Even before the Europe Migrant Crisis realised its full potential and saw millions of so-called refugees streaming into Europe, Germany welcomed millions of “non-Europeans” in the decade leading to 2015, dwarfing even the massive movement of Turks as guest workers to Germany in the 20th century.
According to figures compiled by the German Federal Institute for Population Research (BiB) and reported by Welt, between 2005 and 2015 some 3.8 million “non-Europeans” came to Germany. The migration statistics, which counted individuals from Asia, Africa, America and Oceania who registered themselves as long-term residents of Germany as opposed to mere tourists, didn’t include another four million individuals living in Germany from other European Union nations.
The 3.8 million surge in new arrives in the decade leading to 2015 was nearly twice as high as the less than two million who came in the last decade of the Cold War between 1980 and 1990, when West Germany was pursuing a deliberate policy of welcoming Turkish guest workers. Although the scheme had initially intended to see the workers return home to start new lives in Turkey with money they had saved from high German wages, in reality the majority stayed.
Today Turks are the second largest group in Germany after Germans themselves.

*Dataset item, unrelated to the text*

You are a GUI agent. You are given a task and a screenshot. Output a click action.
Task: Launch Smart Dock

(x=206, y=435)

The makeup of migrants coming to Germany in the 21st century is not only greater in number, but more diverse. While in the 1980s the vast majority were Turkish with the next nearest being citizens from the USA, today the largest group are Syrians, followed by Turks, Americans, Chinese, Indians, Afghans, and Iraqis.
Of all the groups represented in the highest inflows, only arrivals from the United States have remained reasonably stable in the intervening 25 years. Americans, like migrants from other wealthy nations like Japan and some EU countries only live in Germany briefly for “professional reasons” before going home, according to the report.

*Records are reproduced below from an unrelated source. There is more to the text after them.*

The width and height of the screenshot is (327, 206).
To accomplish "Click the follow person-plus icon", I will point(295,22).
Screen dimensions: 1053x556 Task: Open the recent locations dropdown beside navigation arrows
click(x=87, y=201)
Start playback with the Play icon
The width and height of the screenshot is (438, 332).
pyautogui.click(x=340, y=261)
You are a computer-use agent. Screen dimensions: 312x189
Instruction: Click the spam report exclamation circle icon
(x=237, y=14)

Of European migrants to Germany, counted in a separate figure of over four million who presently live in the country, a majority of around four-fifths are from Eastern nations like Romania, Poland, Bulgaria, and Croatia.
Overall, individuals who are migrants or have a migratory background either from other EU states or the rest of the world make up one-fifth of all people living in Germany today. This figure rises to one third when only children under ten are counted, pointing toward a sharp and sudden demographic change looming that could see the face of Germany radically changed in coming decades.
Leading just to 2015, and with the official 2016 migratory figures not expected for months, these statistics do not yet include the record-breaking influx of people to Germany from the migrant crisis, which in just two years could easily have outstripped all migration to the nation in the 1980s.
The sudden surge of immigrants to Germany has not come without unrest. As reported by Breitbart London in November, global polling found that Germans had the highest level of concern about immigration and extremism of any country worldwide.